━━━━━ MATERIAL FOR THIS EXERCISE ━━━━━
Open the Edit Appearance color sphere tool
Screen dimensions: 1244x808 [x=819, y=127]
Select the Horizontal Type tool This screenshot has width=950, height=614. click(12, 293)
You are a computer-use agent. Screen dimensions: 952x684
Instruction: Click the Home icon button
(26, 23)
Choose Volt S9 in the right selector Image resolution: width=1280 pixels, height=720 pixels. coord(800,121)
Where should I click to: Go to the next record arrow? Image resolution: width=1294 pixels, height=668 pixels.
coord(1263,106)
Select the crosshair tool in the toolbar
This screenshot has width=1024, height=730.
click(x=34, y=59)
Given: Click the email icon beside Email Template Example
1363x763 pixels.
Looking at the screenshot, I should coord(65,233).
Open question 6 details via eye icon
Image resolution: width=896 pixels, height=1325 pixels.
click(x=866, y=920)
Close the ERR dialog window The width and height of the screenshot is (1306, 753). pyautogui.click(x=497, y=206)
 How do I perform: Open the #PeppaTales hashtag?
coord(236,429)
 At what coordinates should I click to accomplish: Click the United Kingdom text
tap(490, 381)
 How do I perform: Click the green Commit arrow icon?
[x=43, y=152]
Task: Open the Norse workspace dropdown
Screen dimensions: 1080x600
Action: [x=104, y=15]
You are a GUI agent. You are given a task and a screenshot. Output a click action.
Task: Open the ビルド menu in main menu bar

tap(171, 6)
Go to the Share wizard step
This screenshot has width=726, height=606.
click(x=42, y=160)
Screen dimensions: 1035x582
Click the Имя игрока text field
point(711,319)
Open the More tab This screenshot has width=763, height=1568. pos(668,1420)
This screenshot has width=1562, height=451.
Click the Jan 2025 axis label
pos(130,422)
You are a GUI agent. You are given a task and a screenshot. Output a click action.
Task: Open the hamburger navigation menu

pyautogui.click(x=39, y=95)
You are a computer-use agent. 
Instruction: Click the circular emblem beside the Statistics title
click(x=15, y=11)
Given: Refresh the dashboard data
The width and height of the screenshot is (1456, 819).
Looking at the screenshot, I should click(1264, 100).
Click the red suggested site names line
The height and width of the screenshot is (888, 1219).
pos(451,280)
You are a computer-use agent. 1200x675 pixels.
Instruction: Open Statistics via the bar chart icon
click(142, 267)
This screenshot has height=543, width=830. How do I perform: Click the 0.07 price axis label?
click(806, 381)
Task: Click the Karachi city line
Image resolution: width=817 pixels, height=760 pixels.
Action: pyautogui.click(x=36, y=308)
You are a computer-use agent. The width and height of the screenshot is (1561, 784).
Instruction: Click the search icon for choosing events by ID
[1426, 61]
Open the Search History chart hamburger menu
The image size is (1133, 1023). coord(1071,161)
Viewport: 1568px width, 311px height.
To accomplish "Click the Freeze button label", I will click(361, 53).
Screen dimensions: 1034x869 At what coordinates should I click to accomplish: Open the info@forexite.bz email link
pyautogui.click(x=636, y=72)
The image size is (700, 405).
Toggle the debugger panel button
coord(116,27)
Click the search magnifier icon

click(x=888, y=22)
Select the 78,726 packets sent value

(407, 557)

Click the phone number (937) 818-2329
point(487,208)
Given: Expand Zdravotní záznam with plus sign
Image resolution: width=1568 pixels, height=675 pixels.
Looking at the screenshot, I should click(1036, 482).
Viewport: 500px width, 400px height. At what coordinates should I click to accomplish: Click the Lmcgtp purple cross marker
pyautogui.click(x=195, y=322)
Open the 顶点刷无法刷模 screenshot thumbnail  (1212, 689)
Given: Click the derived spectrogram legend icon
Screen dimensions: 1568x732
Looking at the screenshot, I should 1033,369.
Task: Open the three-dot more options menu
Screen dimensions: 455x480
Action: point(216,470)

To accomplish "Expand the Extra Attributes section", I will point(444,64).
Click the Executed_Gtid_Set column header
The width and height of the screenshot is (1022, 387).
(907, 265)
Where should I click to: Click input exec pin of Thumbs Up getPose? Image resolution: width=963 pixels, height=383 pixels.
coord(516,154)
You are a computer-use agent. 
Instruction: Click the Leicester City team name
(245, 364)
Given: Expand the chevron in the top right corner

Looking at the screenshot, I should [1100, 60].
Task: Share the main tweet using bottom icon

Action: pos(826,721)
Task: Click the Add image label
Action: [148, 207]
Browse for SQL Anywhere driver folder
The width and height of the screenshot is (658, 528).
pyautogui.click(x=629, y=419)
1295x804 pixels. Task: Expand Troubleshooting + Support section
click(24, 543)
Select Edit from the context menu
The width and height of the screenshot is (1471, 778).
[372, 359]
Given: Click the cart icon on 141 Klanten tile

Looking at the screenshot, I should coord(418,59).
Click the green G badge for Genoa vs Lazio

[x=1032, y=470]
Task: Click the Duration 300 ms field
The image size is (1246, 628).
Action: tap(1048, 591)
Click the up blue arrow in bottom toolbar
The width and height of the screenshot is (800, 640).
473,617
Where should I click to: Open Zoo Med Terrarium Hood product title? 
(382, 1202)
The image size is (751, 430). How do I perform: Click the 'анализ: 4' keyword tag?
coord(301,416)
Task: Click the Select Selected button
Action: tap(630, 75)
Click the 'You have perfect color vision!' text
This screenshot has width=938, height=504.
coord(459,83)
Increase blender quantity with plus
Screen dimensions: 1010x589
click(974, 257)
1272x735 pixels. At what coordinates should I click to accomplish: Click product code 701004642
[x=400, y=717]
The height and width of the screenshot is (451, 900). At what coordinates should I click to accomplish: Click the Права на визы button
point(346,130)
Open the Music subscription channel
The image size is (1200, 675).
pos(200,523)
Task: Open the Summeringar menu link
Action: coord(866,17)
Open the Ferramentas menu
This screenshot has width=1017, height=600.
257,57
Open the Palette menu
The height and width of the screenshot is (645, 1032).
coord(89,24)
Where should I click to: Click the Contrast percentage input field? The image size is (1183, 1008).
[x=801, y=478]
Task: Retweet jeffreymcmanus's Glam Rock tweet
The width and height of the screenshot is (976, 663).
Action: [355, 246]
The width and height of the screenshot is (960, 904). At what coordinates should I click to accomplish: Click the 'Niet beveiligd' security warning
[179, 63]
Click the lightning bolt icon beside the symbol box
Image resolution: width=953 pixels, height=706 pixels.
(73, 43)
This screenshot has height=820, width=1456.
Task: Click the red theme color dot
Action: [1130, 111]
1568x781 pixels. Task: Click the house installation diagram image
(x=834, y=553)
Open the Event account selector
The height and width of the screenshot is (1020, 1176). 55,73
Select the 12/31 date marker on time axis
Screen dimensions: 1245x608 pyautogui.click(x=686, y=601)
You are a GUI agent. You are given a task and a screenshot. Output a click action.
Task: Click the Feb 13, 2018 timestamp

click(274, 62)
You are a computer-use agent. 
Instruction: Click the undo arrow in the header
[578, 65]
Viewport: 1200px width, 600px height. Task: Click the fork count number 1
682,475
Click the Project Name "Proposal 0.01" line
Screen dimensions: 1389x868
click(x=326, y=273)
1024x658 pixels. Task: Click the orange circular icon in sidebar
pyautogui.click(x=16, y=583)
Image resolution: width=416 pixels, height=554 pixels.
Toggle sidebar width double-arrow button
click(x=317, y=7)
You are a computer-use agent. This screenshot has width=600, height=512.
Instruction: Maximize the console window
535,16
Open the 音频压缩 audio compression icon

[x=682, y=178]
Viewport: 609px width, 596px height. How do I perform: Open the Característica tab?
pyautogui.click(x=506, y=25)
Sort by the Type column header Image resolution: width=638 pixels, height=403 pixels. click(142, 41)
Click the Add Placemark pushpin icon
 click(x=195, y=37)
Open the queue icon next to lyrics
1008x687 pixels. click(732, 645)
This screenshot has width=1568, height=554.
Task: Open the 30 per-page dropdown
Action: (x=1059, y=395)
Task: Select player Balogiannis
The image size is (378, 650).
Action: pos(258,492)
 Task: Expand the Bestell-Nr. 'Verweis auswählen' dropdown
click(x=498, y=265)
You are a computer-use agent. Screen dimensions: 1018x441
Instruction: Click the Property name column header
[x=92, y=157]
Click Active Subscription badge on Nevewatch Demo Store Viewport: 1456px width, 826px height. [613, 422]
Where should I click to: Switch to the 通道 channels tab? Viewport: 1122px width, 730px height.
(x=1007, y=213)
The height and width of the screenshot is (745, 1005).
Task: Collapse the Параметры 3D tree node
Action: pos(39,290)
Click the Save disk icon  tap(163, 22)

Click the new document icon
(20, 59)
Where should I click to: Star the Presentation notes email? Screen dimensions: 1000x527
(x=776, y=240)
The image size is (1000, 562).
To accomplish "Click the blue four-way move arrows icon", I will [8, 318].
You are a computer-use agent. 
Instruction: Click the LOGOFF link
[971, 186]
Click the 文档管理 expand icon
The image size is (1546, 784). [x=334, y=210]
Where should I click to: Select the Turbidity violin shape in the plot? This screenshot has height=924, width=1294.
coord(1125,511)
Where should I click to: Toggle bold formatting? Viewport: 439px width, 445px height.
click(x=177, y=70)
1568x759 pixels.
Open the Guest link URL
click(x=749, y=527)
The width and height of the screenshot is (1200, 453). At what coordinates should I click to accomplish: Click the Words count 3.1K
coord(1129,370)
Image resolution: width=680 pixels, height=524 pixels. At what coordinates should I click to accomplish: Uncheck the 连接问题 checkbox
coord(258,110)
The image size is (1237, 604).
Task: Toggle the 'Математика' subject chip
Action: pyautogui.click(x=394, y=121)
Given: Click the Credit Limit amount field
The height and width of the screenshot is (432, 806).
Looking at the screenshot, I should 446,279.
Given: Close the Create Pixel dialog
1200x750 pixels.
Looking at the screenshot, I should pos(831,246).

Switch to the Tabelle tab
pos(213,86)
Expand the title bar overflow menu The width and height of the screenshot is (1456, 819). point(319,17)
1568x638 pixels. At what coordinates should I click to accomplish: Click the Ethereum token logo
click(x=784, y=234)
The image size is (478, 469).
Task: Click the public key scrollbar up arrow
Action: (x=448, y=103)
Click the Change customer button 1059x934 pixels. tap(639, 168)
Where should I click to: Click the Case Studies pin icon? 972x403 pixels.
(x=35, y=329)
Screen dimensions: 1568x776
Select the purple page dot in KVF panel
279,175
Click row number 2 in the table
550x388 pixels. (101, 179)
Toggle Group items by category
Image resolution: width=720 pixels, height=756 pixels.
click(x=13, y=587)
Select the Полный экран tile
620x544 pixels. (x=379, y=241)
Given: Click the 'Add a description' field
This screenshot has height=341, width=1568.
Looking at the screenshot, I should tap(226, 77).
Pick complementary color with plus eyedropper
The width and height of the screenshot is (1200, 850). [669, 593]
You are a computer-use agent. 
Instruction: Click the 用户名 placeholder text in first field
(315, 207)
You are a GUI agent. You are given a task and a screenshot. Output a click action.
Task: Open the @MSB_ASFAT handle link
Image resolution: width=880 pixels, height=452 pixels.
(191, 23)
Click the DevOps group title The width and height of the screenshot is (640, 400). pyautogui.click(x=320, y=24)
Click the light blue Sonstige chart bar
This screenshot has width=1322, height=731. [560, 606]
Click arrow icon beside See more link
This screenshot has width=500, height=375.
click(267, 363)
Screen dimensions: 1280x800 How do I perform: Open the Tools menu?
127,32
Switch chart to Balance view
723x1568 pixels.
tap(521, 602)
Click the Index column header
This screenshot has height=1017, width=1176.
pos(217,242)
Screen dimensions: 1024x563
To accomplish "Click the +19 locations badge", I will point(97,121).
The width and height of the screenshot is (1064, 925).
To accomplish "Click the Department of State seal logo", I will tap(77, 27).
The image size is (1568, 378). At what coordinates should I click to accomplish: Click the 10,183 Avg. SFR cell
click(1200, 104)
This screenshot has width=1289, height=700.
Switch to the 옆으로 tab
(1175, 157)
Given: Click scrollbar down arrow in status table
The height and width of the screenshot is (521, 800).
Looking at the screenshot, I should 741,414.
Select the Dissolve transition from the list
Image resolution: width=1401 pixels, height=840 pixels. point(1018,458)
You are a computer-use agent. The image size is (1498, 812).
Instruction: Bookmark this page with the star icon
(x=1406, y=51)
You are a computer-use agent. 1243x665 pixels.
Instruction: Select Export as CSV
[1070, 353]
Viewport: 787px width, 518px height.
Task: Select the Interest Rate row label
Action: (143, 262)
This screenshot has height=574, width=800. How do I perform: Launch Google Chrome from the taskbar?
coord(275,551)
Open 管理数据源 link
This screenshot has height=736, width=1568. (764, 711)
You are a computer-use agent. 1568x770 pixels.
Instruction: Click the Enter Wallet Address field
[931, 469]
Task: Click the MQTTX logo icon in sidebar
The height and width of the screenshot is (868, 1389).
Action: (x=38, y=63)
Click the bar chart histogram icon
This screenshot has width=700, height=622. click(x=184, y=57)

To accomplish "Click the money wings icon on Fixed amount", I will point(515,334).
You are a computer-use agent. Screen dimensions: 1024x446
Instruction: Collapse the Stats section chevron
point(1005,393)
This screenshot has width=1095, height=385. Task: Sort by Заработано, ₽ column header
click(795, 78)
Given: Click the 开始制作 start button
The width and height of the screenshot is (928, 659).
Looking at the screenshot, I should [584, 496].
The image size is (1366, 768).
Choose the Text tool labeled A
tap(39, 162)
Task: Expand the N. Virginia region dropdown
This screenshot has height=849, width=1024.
━━━━━
**EXERCISE INSTRUCTIONS**
The lines that mention the word "Close" should be pulled from the records above.

**RESULT**
Close the ERR dialog window The width and height of the screenshot is (1306, 753). pyautogui.click(x=497, y=206)
Given: Close the Create Pixel dialog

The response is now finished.